Vous reconnaissez les progrès chaque fois que possible, c’est du renforcement positif. Vous êtes attentif aussi à « ne pas renforcer positivement les loupés ». Et puis, vous restez factuel, en écoutant réceptivement les explications (y compris les mauvaises excuses, sans broncher ! Et surtout sans « escalader »). Puis vous mobilisez par « On remet l’action pour la prochaine fois. Qu’en dis-tu ? », ou bien « Que proposes-tu ? Toujours des questions ouvertes !

Vous terminez la réunion avec des remerciements et des encouragements (reconnaissances conditionnelle et inconditionnelle ! )

4- Les indicateurs de la gestion de projet

Le premier indicateur est un ratio se rapportant au volume d’activité prévu, pour suivre l’avancement du projet : réalisé/prévu %. Cela permet de coller au prévu. Si on est en-dessous de 90%, c’est orange, et sous 70%, c’est rouge ! Si on y est, c’est vert. Cet indicateur permet de suivre que chacun fait son taf en temps et en qualité. Cet indicateur doit être affiché visuellement au vu de toute l’équipe et même de tout le monde, et mis à jour chaque semaine.

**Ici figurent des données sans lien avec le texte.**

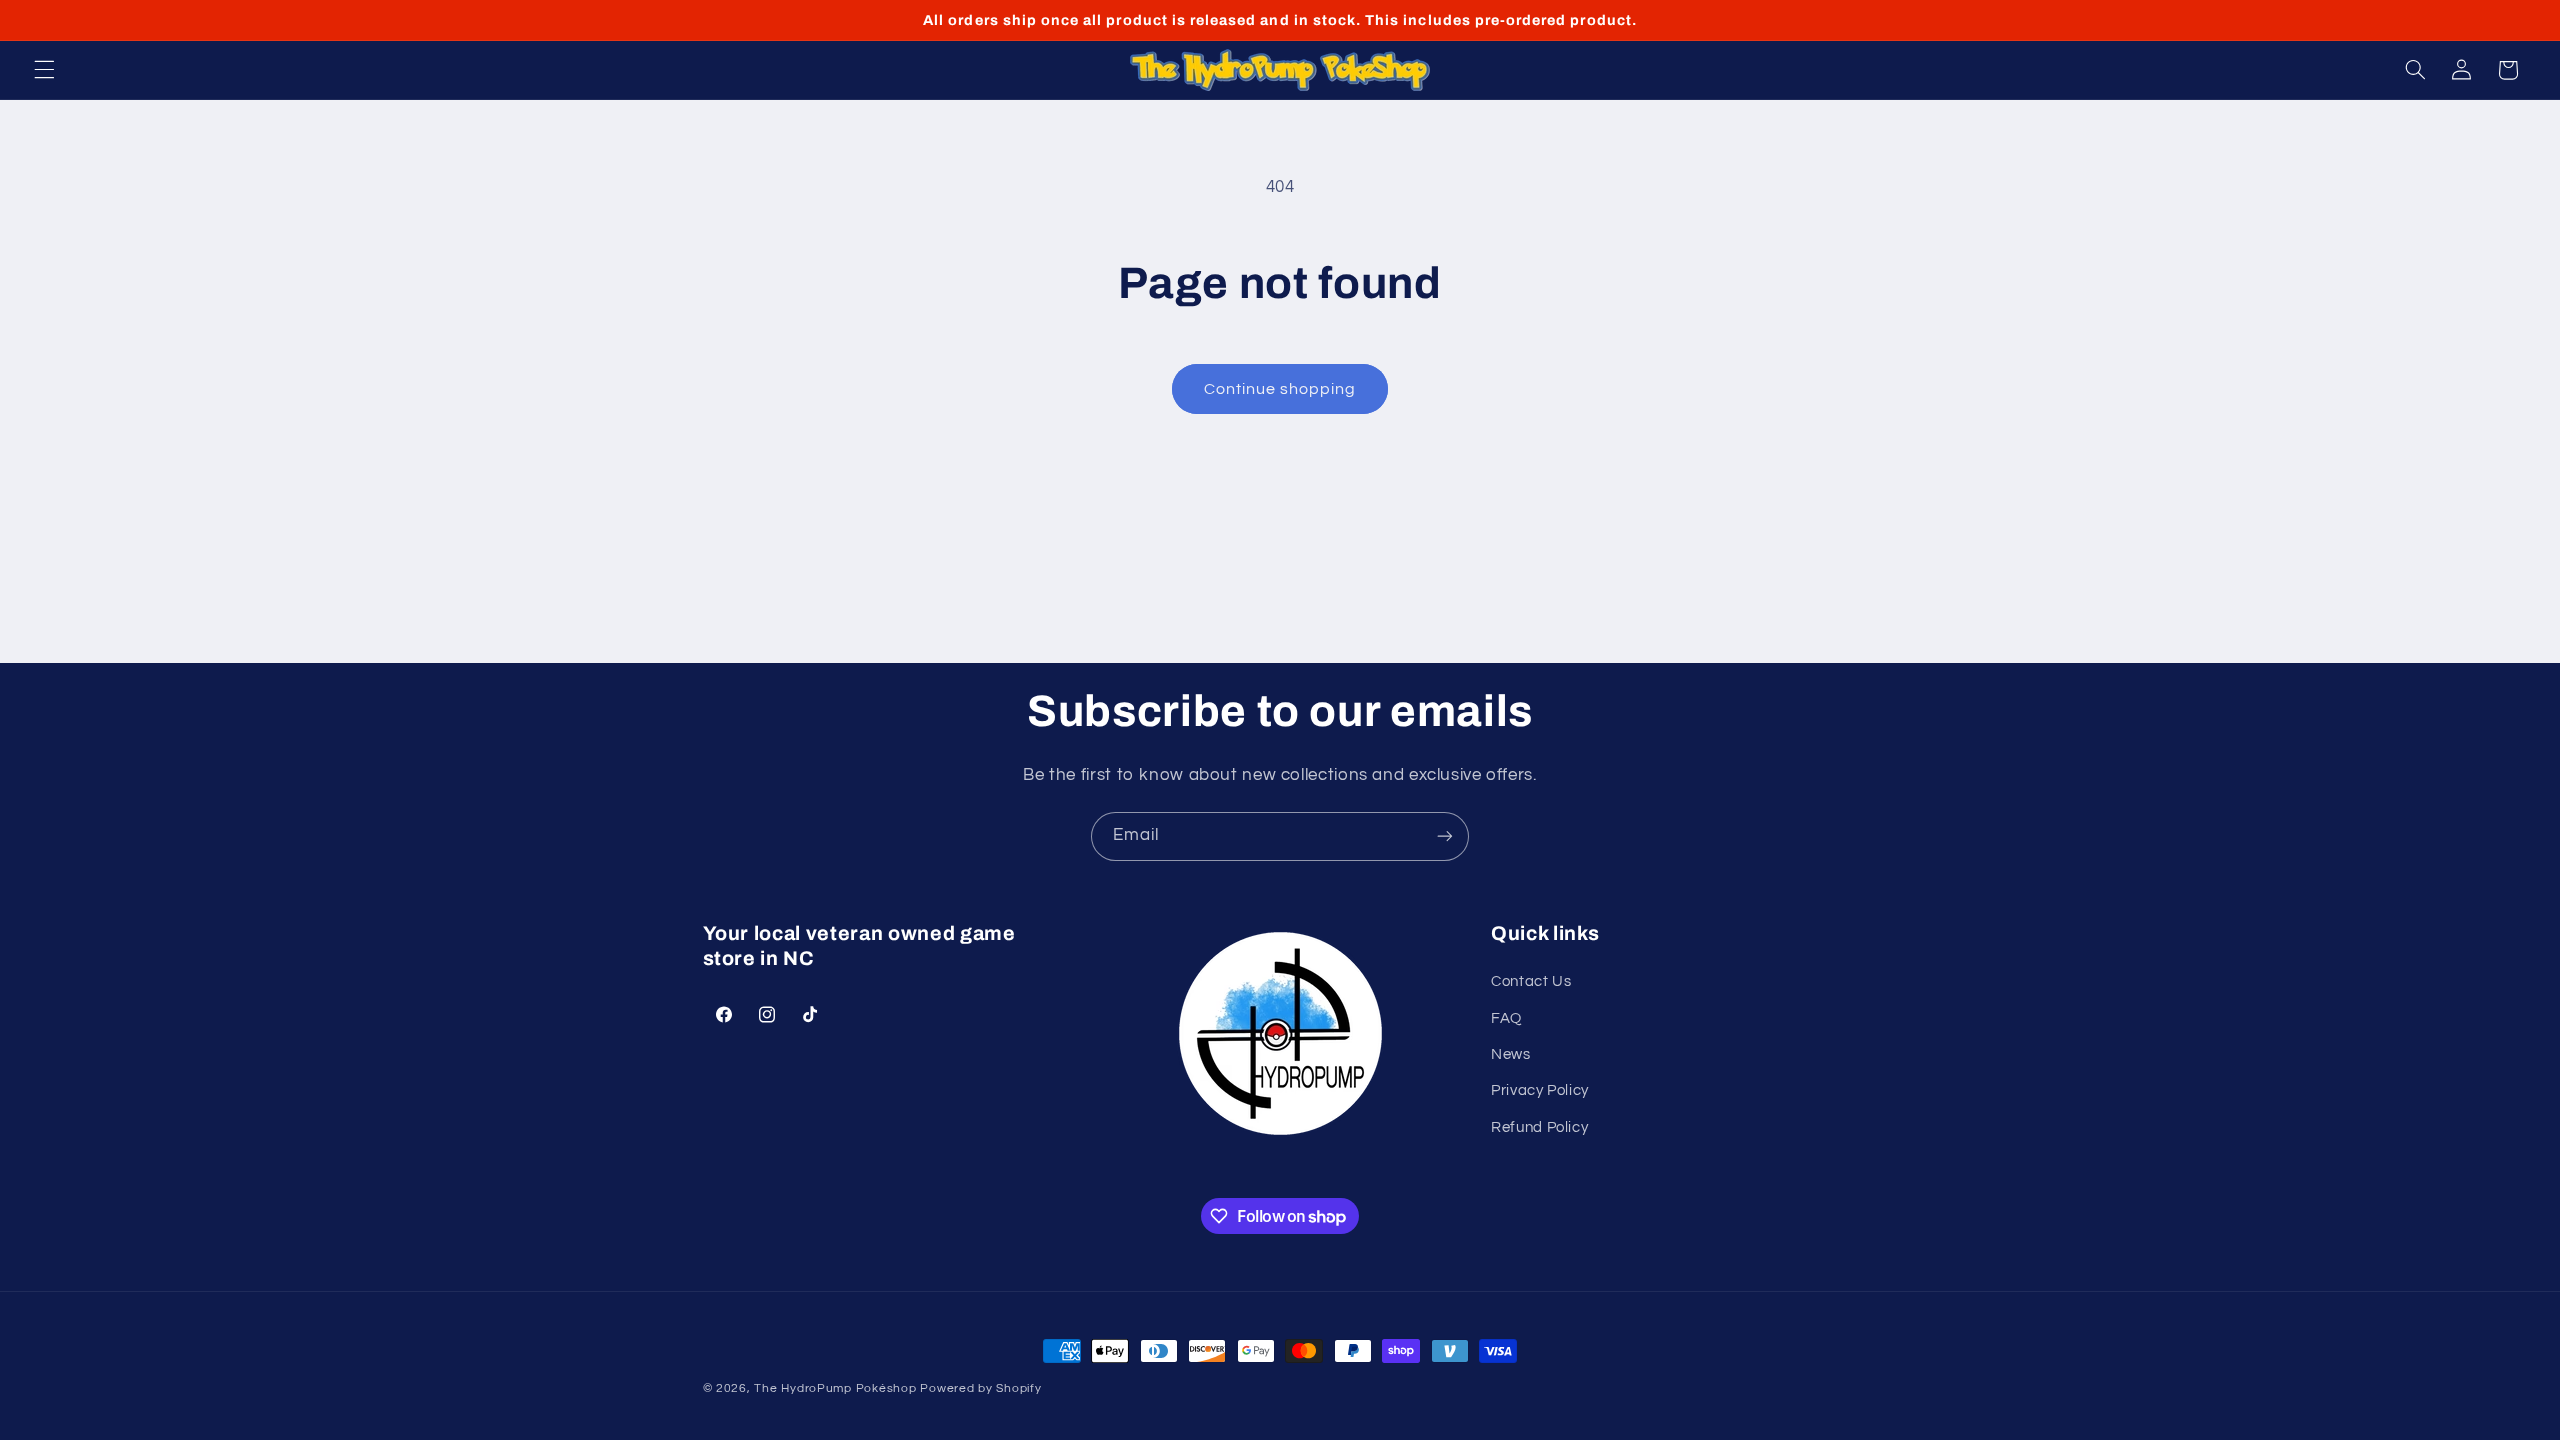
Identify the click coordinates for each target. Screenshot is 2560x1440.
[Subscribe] (1445, 836)
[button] (44, 70)
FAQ (1506, 1018)
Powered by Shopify (980, 1388)
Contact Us (1531, 981)
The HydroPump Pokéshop (835, 1388)
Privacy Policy (1540, 1090)
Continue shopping (1280, 389)
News (1511, 1054)
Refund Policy (1539, 1127)
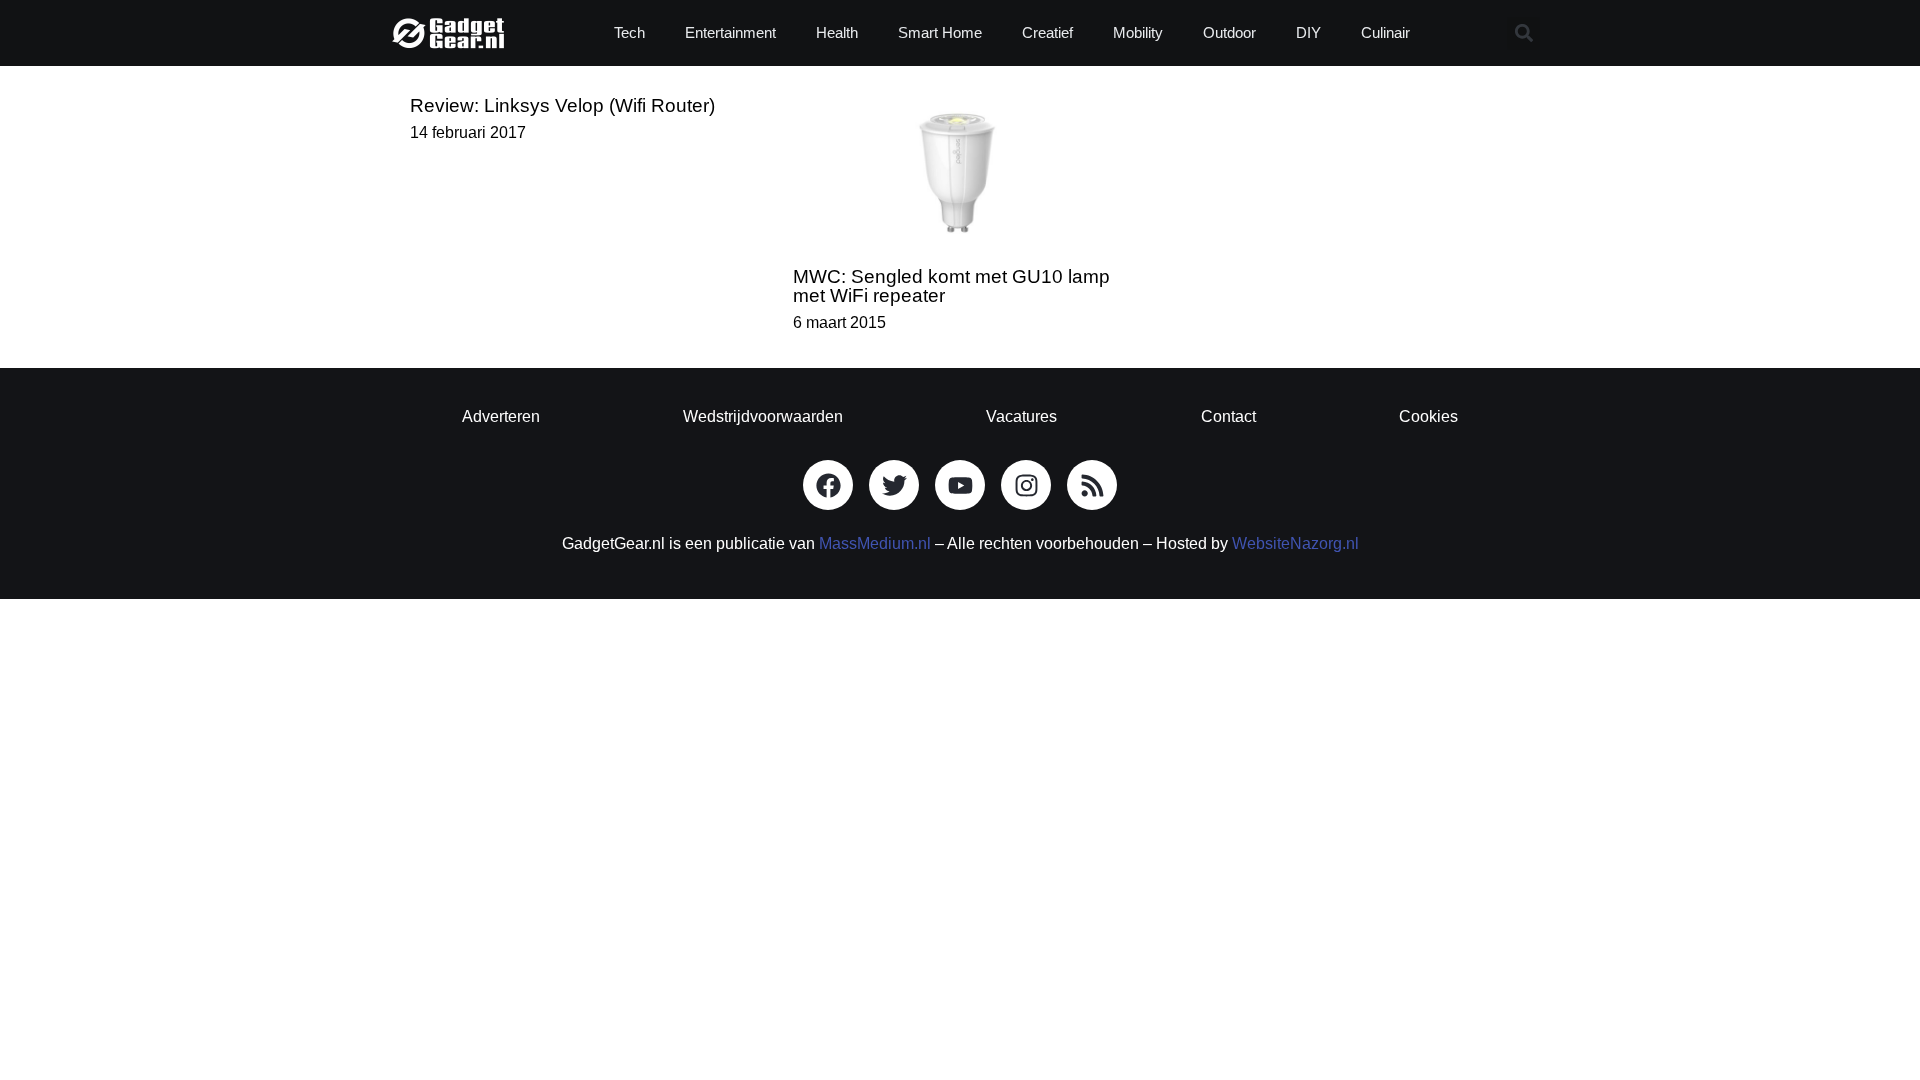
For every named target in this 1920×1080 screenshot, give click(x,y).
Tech (629, 32)
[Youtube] (960, 485)
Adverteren (501, 416)
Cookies (1428, 416)
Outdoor (1229, 32)
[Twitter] (894, 485)
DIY (1308, 32)
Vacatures (1021, 416)
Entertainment (730, 32)
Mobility (1138, 32)
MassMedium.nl (875, 543)
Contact (1228, 416)
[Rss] (1092, 485)
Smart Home (940, 32)
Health (837, 32)
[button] (1523, 33)
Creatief (1047, 32)
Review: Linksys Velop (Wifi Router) (562, 105)
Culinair (1385, 32)
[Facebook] (828, 485)
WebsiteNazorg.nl (1295, 543)
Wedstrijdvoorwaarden (763, 416)
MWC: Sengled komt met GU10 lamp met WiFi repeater (951, 286)
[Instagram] (1026, 485)
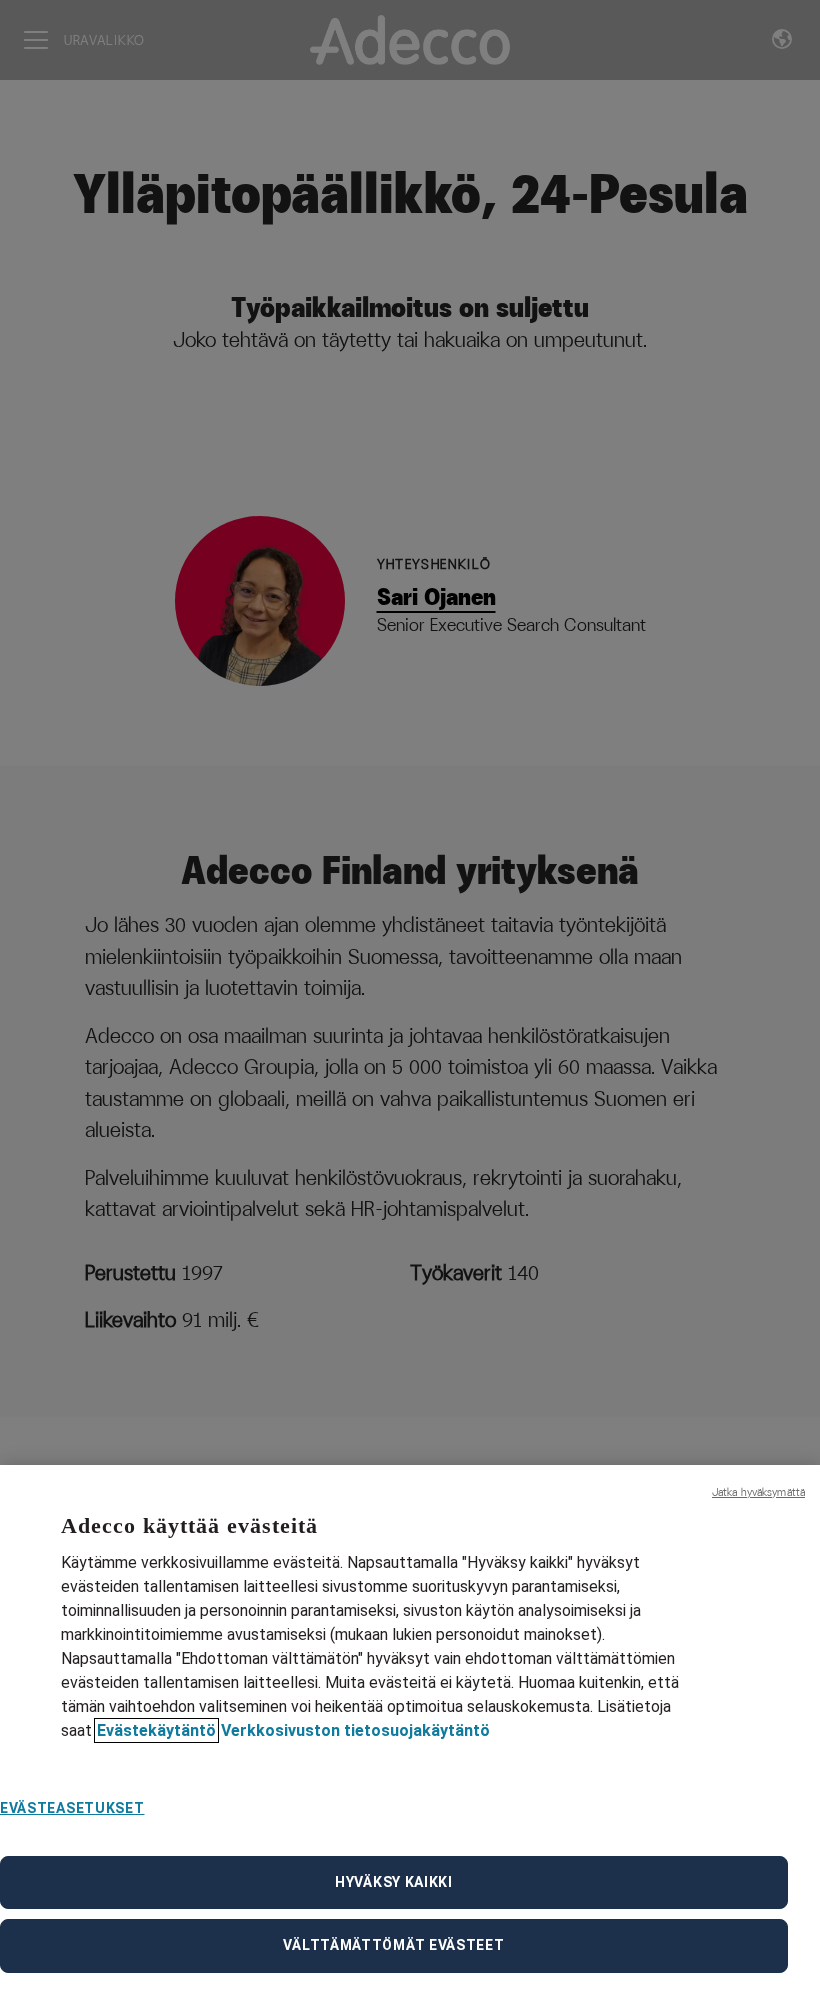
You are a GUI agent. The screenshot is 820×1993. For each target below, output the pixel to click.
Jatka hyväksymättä (758, 1492)
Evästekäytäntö (156, 1730)
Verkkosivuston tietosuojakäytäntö (355, 1730)
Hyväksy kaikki (394, 1882)
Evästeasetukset (72, 1808)
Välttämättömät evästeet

2 autres indicateurs qualitatifs : la température de l’équipe, et la température des clients du projet. C’est orange, rouge ou vert pour chacun des 2 groupes. Avec des causes bien identifiées par un questionnement ouvert. Et pour vous, cela déclenche des actions sur votre plan d’action personnel. Concertation, écoute réceptive en entretiens individuels, avec une solution pour remettre l’indicateur au vert ! Ce peut être une action de votre part. Vous assumez, et vous vous régalez surtout de la perspective de remettre du vert !

Il y a de nombreux autres indicateurs projets, la productivité : h-travaillées/h-planifiées %, l’OTIF des livrables du projet (on time, in full en %), l’avancement de la consommation du budget temps calendaire et du budget temps de main d’œuvre, des indicateurs qualité, taux de satisfaction clients, … Certains de ces indicateurs sont aussi affichés (et à jour) pour l’effet de mobilisation.

Et puis les indicateurs pour suivre les incidents techniques. Je laisse cela aux spécialistes.

5- Le Plan d’action

Si le planning est en retard, vous recherchez les causes d’écart, et notez des actions correctives dans le plan d’action, dûment attribuées au meilleur responsable possible. Le plan d’action est l’élément central pour les prises de décision, y compris pour renvoyer en sous-groupe ou binôme les sujets qui concernent seulement quelques personnes. Cela évite les longues digressions, ou les échanges limités à quelques personnes pendant les réunions de revue d’avancement. Un responsable est identifié aussi pour ces actions en sous-commission, et on peut passer prestement au point suivant. A la réunion suivante, le sujet aura été réglé.

Donc, le plan d’action remplace un compte-rendu, une économie de temps pour tout le monde.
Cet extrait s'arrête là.